🤖 AI Summary
Medium-scale LLMs (e.g., Mistral-7B, Gemma-7B, Llama-3-8B) support multi-task in-context learning (ICL), yet single-shot few-shot fine-tuning still lags significantly behind task-specific fine-tuning and suffers from catastrophic forgetting.
Method: We propose ManyICL—the first approach to model the entire multi-example context as an autoregressive supervision signal, treating each example’s answer as a training target, thereby enabling single-pass fine-tuning for multi-task adaptation. ManyICL integrates efficient long-context modeling with a unified multi-task in-context fine-tuning framework.
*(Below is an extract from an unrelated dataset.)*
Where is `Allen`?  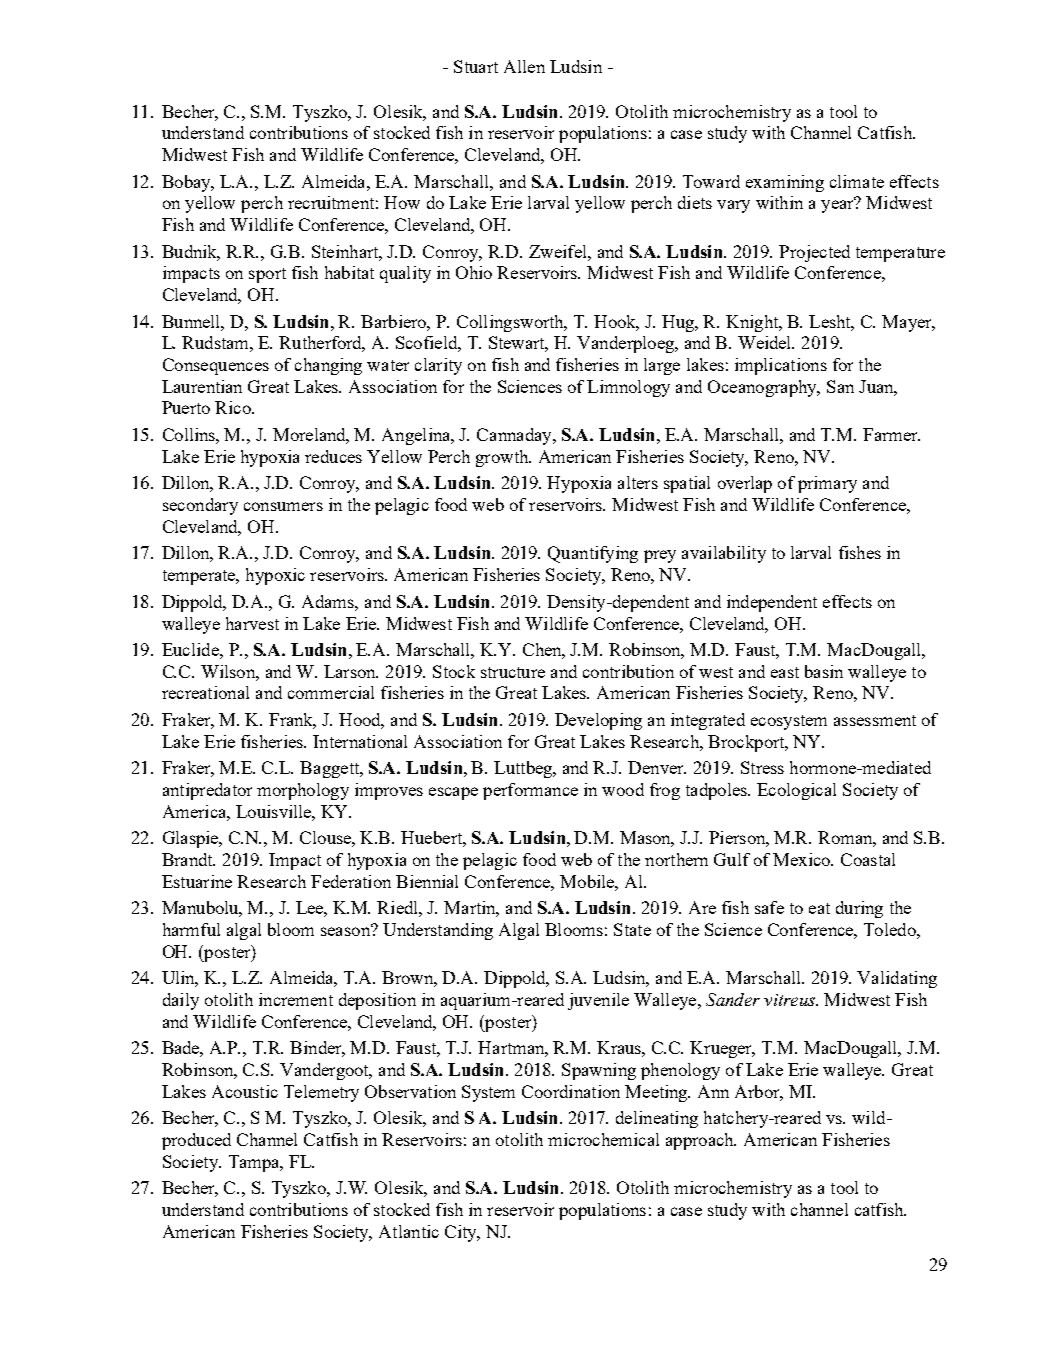 Allen is located at coordinates (524, 66).
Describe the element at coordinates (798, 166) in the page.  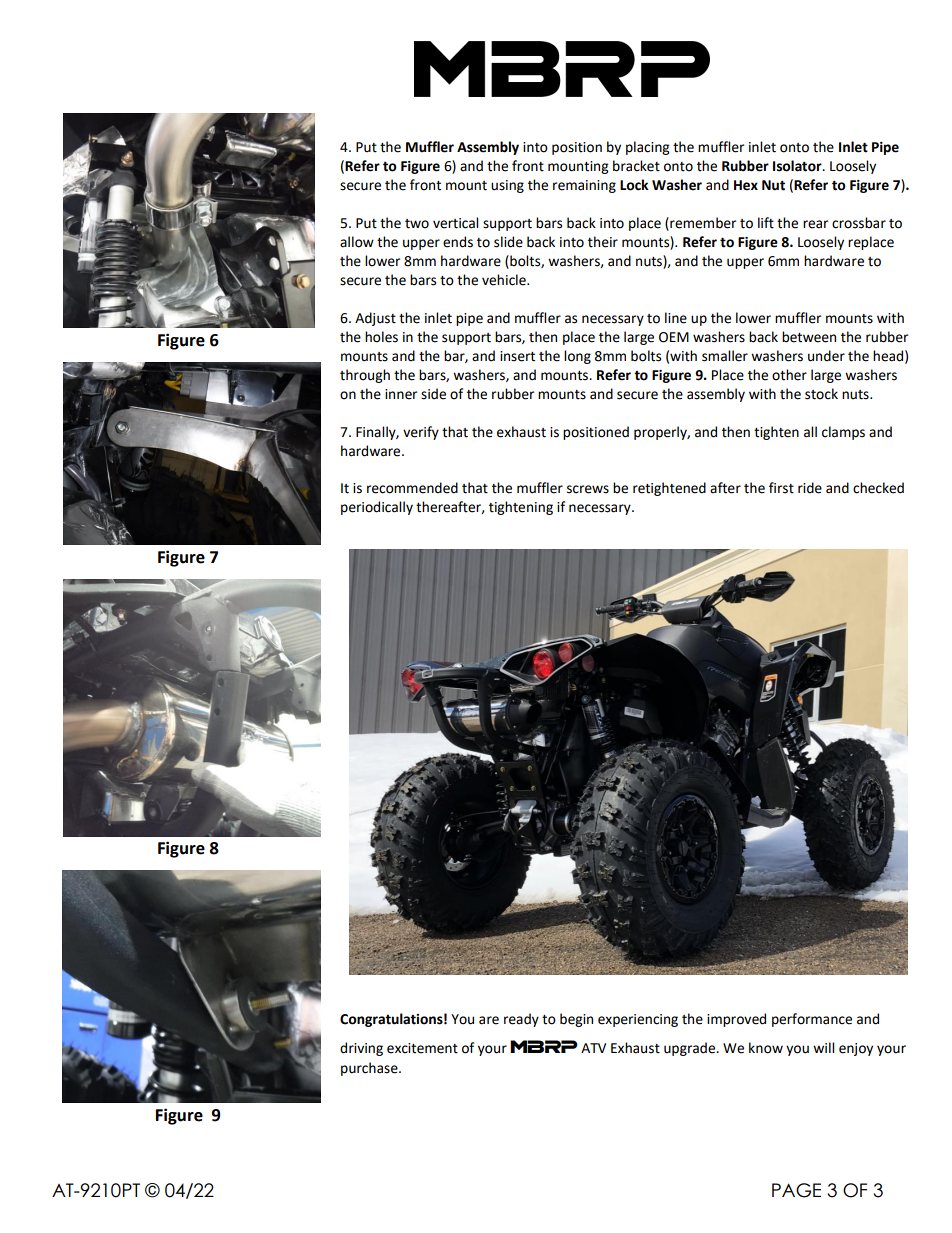
I see `Isolator` at that location.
Contribution/Results: Evaluated across five diverse task families—classification, summarization, question answering, natural language inference, and mathematical reasoning—ManyICL substantially outperforms zero- and few-shot baselines, approaches the performance of task-specific fine-tuning, exhibits strong generalization stability, and reduces forgetting by a significant margin.
📝 Abstract
Large language models (LLMs) possess a remarkable ability to perform in-context learning (ICL), which enables them to handle multiple downstream tasks simultaneously without requiring task-specific fine-tuning. Recent studies have shown that even moderately sized LLMs, such as Mistral 7B, Gemma 7B and Llama-3 8B, can achieve ICL through few-shot in-context fine-tuning of all tasks at once. However, this approach still lags behind dedicated fine-tuning, where a separate model is trained for each individual task. In this paper, we propose a novel approach, Many-Shot In-Context Fine-tuning (ManyICL), which significantly narrows this performance gap by extending the principles of ICL to a many-shot setting. To unlock the full potential of ManyICL and address the inherent inefficiency of processing long sequences with numerous in-context examples, we propose a novel training objective. Instead of solely predicting the final answer, our approach treats every answer within the context as a supervised training target. This effectively shifts the role of many-shot examples from prompts to targets for autoregressive learning. Through extensive experiments on diverse downstream tasks, including classification, summarization, question answering, natural language inference, and math, we demonstrate that ManyICL substantially outperforms zero/few-shot fine-tuning and approaches the performance of dedicated fine-tuning. Furthermore, ManyICL significantly mitigates catastrophic forgetting issues observed in zero/few-shot fine-tuning. The code will be made publicly available upon publication.